HPCL on expansion drive with ₹60,000-cr capex

V Rishi Kumar Hyderabad | Updated on September 18, 2018

J Ramaswamy, Director, Finance

Most of the funds to go for Vizag, Barmer, Mumbai refineries and Gujarat LNG terminal

Hindustan Petroleum Corporation Ltd (HPCL), the oil ‘Navaratna’, is on a major expansion-cum-consolidation drive that involves a ₹60,000-crore capital expenditure plan.

The amount is likely to increase by about ₹15,000 crore if some other projects under consideration are included.

J Ramaswamy, the company’s Director - Finance, said: “The investment is three-pronged — it will lead to huge capacity expansion, augmenting BS VI compliant fuels, bottom upgradation and consolidation at the existing refining and processing facilities, and a greenfield project.”

Speaking to BusinessLine on the sidelines of an event here, Ramaswamy, along with S Jeyakrishnan, Director - Marketing, outlined the company’s plans, which entail a capex of over ₹60,000 crore by 2022.

In addition to this, investments in pipeline projects and upcoming ventures are under various stages of consideration. HPCL is making significant investments in the production of BS VI fuels, which will become mandatory on April 1, 2020.
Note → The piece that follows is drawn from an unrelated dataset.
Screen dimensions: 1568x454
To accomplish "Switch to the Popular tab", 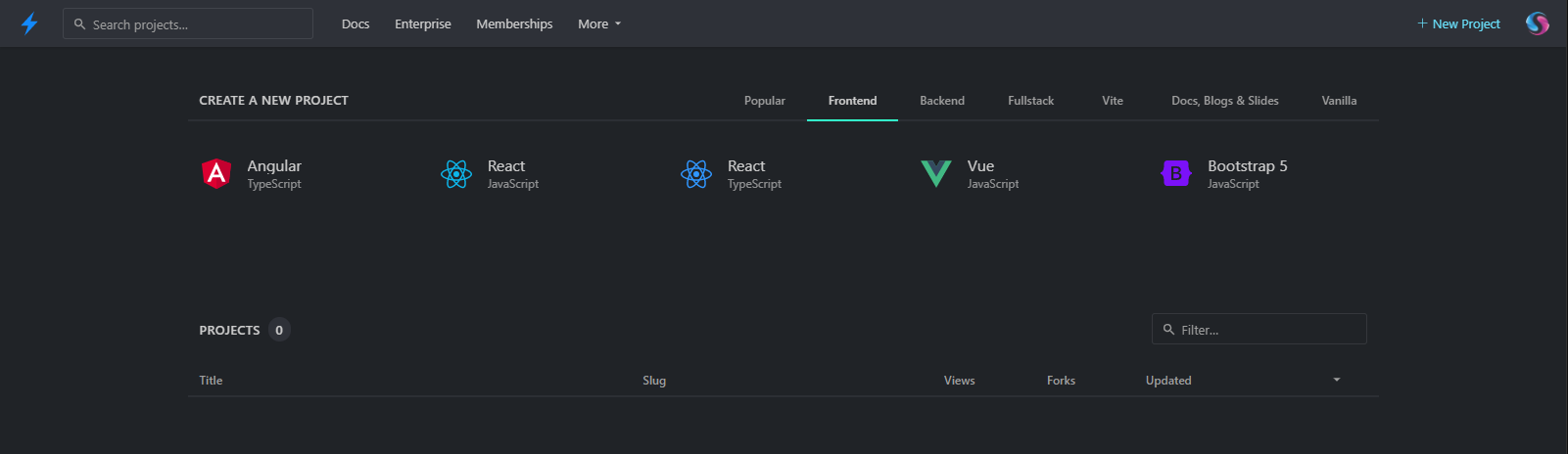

“The Vizag refinery complex will see a total investment outlay of ₹21,000 crore, which will see the expansion of the refinery from 8.3 mtpa to 15 mtpa,” said Ramaswamy, adding that it will also cover the production of BS VI fuels and bottom upgradation.

While the Mumbai refinery will see an investment of about ₹5,000 crore, where the capacity will be increased from 7.5 mtpa to 9.5 mtpa, the joint venture greenfield refinery planned at Barmer in Rajasthan will see the setting up of a 9 million-tonne integrated refinery and petroleum complex.

The Barmer project is being taken up as a 74:26 joint venture with the Rajasthan government.

Clearance for Barmer

The Barmer project, expected to see an outlay of over ₹43,000 crore, has most of the clearances in place including land and environment clearance. Referring to another project planned in Gujarat, where an LNG terminal will be set up at an outlay of ₹4,000 crore, Ramaswamy said: “This project is being taken up through a 50:50 joint venture with the Shapoorji Pallonji Group.”

The expansion plans will be funded through a combination of internal accruals, debt and other instruments, Ramaswamy said. There is also a possibility of raising funds overseas, he added.

HPCL’s current debt-equity ration is 0.5:1 but there is potential for greater flexibility, he said.

Asked about the fuel demand in the backdrop of spiralling prices, Jeyakrishnan said: “In the first quarter there was some pressure but in the near and long term, it is likely to see a growth of 7-8 per cent.”

Apart from being interested in city gas supply networks, the company is also strengthening its pipeline networks in various parts of the country, which will enable it to play a bigger role in India’s energy story, Ramaswamy said.